水深は十数メートル。細い川とつながっていて、水棲の魔物たちがたくさん住んでいるらしい。
ちなみに『ディープサファイアリザード』は、身長3メートルを越えるオオトカゲだ。背中の皮は青く輝いていて、堅く、それでいてしなやか。剣も槍も通りにくい。
魔人の従者が使う防具の素材にはぴったりだ。
「さてと、とりあえずは正攻法で釣り上げてみるか」
俺は『収納結界』から、釣り竿を取り出した。
適当な枝を削って作ったものだ。そこに太めの糸を結びつけ、古道具やで買ってきた釣り針に、干し肉を結びつける。
「てい」
おもりをつけて、淵に投げ込んだ。
ばつんっ!
『レッドリザード(雑魚)』がくいついた!
『レッドリザード』は重かった!
竿が折れた!
「…………さて、と」
俺は折れた竿を投げ捨てた。
「『変幻の盾』。『遮断:ディープサファイアリザード』、通過:その他、っと」
ぼちゃん。
俺は『変幻の盾』を、淵に投げ込んだ。
適当に沈めてから、遠隔操作で引っ張り上げると──
ばちゃばちゃばちゃばちゃっ!
引っかかってくれた。
盾に乗って上がってきた『ディープサファイアリザード』が暴れてる。水面から青い尻尾が突き出てる。暴れてる。体長は5メートル。かなりでかい。盾にぎりぎり載るくらいだ。それに、重い。
「ぐぬぬぬぬぬぬぬぬっ!」
これはかなり魔力を食うな。
俺は水際でふんばって、右腕を掲げ、『変幻の盾』に魔力を注いでいく。
フェンルたちがいなくてよかった。はたから見ると右腕がうずいてるようにしか見えないからな。従者たちに「なにをされてるんですか?」とか言われたら集中が切れてしまう。
「とぉ」
ざばん
俺は遠隔操作して、盾ごと『ディープサファイアリザード』を空中に持ち上げた。
きれいな生き物だった。皮膚は文字通りのサファイアカラーで、目だけが赤い。片目がつぶれているのは、他の冒険者にやられたのか。
そういえば池のまわりに、潰れた鎧や折れた剣が落ちているな。
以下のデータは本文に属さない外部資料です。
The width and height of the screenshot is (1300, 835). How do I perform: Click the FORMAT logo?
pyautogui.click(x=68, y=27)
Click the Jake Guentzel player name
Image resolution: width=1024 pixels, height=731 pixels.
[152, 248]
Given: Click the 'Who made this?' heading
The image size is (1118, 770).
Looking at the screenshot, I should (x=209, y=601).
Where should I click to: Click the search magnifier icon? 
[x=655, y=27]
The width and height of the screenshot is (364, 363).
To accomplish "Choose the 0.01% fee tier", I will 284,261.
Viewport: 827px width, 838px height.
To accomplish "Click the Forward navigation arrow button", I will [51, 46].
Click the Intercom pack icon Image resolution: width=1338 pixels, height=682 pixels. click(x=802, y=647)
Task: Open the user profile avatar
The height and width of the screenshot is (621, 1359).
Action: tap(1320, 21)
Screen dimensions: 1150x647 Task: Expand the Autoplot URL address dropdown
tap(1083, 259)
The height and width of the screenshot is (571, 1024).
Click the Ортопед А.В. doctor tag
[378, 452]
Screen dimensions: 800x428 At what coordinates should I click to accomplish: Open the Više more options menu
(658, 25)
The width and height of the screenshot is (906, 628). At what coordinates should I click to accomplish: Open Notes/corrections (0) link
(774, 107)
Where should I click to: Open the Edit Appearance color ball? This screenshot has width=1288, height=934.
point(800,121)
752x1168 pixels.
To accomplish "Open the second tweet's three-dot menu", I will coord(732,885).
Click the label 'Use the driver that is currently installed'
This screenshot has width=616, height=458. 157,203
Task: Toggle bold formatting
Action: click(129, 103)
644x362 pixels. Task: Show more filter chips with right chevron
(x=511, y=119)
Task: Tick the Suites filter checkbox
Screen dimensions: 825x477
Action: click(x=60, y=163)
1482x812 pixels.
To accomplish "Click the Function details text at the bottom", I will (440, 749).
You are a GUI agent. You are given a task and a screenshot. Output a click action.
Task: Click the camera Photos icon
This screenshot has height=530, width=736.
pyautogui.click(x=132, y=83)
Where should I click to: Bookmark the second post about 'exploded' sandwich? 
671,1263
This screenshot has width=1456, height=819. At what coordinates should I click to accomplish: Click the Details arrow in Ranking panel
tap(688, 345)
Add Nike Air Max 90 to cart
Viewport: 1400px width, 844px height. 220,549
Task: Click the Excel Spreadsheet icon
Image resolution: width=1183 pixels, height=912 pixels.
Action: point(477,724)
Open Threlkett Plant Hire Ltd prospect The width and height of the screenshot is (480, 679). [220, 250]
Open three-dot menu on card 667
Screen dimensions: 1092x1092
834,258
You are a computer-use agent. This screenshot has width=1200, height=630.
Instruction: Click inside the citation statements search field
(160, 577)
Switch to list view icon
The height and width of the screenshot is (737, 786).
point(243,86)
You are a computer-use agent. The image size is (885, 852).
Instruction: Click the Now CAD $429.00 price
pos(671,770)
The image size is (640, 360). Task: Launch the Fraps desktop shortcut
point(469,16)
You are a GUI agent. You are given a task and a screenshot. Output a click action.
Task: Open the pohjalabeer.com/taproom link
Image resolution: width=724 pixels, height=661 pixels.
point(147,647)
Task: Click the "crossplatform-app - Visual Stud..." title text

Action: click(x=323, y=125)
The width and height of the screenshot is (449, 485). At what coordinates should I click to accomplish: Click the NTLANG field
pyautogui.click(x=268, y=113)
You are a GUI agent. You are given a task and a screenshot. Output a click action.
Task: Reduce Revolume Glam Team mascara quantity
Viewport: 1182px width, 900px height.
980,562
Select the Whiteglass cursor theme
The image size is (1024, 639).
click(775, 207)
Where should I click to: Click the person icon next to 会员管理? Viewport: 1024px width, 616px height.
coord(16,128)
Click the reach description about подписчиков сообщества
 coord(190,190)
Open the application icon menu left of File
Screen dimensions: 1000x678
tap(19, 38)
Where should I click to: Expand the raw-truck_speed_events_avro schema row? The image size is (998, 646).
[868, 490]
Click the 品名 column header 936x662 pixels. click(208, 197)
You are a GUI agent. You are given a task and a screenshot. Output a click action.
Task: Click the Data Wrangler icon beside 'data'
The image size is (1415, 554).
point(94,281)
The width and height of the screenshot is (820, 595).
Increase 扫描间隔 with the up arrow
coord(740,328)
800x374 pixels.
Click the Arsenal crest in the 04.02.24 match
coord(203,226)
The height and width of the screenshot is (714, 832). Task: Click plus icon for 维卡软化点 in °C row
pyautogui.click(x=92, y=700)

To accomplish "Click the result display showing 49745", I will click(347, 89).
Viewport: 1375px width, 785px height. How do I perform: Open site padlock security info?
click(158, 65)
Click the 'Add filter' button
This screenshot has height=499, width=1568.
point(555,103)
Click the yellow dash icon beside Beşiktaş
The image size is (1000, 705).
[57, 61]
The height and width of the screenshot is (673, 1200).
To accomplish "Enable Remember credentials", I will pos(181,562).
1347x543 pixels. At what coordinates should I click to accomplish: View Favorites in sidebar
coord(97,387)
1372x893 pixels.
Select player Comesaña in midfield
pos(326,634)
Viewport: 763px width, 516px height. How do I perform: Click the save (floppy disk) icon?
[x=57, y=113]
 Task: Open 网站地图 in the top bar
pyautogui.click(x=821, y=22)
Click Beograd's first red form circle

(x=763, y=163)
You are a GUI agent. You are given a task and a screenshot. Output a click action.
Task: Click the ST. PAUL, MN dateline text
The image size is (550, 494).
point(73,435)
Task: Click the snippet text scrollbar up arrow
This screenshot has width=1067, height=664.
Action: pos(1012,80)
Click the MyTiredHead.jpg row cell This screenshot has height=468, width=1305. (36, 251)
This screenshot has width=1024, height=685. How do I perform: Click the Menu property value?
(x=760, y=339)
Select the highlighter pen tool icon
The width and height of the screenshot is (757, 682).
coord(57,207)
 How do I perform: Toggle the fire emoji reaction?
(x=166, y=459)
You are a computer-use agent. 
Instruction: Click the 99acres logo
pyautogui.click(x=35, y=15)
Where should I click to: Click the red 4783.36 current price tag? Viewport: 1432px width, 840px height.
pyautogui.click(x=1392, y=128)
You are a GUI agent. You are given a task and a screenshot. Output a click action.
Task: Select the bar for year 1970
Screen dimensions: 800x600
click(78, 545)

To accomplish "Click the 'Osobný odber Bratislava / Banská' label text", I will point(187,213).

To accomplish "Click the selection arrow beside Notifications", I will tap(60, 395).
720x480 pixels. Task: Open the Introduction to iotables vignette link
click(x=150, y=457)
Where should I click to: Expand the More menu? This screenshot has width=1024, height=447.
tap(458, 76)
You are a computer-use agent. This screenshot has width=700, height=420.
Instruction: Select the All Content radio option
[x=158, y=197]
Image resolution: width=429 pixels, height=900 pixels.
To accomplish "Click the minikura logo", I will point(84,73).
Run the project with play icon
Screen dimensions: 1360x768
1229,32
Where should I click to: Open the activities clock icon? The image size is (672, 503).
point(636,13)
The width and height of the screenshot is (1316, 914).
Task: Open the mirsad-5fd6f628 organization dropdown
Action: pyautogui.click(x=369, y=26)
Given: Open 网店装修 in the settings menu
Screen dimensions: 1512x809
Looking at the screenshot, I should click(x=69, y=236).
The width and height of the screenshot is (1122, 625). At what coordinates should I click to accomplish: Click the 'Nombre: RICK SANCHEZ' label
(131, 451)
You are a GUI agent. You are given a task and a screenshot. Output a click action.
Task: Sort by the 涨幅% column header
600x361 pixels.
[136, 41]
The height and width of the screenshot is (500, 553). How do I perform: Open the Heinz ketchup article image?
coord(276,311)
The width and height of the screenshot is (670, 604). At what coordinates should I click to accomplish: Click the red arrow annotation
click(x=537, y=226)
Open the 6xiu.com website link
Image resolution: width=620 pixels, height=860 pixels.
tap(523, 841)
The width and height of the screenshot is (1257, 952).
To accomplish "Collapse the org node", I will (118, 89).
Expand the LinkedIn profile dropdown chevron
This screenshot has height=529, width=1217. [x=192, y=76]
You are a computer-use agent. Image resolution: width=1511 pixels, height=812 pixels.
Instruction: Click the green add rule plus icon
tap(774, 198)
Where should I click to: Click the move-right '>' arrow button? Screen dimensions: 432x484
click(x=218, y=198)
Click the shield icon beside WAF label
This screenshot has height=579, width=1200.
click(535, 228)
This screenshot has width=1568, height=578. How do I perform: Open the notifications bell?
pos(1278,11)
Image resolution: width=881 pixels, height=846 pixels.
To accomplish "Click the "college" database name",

この池のまわりでも、水棲の魔物と冒険者の戦闘は行われていたわけだ。こいつは歴戦の勇士リザード、ってところだろうか。
まぁいいか。皮に傷はないようだし、素材としては申し分ない。
「すまんが、うちの子の防具になってもらうぞ」
『ギィガアアアアアアアアア』
『ディープサファイアリザード』が盾を蹴った。
巨大な口を開けて、こっちに跳んでくる。前足が、がつん、と、地面を叩く。さらに踏み込んできた『ディープサファイアリザード』は俺をかみ砕こうと、めいっぱいに開いた口を閉じようとする。いい反応だ。本当に歴戦の勇士なのかもしれない。
しかし、悪いがこっちは魔人なのだ。
死ぬのは従者の就職先が決まって、魔王ちゃんの遺産を手に入れて、嫌というほど『スローライフ』を楽しんでからだ。こんな低レベルダンジョンで死ぬわけにはいかない。
「戻れ、『変幻の盾』」
がつんっ
閉じかけた『ディープサファイアリザード』の口に『変幻の盾』が飛び込んだ。
『──ガ? ガァァァァァアア!!』
縦になった『変幻の縦』は、リザードの牙の隙間にきれいにはいりこんでくる。
敵は口を閉じることができない。メインの武器を封じられたら──次は尻尾か。じゃあ、こっちは『結界』を展開して、と。
ひょい。
『グァ?』
『ディープサファイアリザード』の尻尾が空を切った。
「結界を展開。『遮断:魔物、空気、魔力』──っと」
俺は結界の属性を変更した。
『グウウウウオオオオオオオアオアオアオアオアオアアアァ!!』
『ディープサファイアリザード』は、牙をむきだして暴れてる。
だが、その声はだんだん小さくなっていく。
空気と魔力を遮断してあるからだ。暴れれば暴れるほど弱っていく。
「すまんな。貴様に挑戦したのは、うちの子の素材集めと、俺の戦闘能力を試す意味もあるのだ。貴様にてこずっているようでは、ダンジョン第3階層を攻略することなどできないからな」
『──ギ』
ばつん、と、リザードの尻尾が結界を叩く。効果はない。
こいつは第2階層でも強力なレアモンスターだ。ギルドの情報では、何人もの冒険者が傷つき、倒されている。こいつを普通に倒せるなら、第3階層でもなんとかやっていけるだろう。
「感謝する。『ディープサファイアリザード』」
俺は結界の中に入り、動きのにぶくなったリザードの喉にショートソードを差し込んだ。
『ディープサファイアリザード』をたおした!
さて、と、次に必要な素材は『レインボーバタフライ』の繭か。
面倒だな……あっちにはゴブリンの生息地があるんだよな……。
仕方ない。一番楽な方法を取ることにしよう。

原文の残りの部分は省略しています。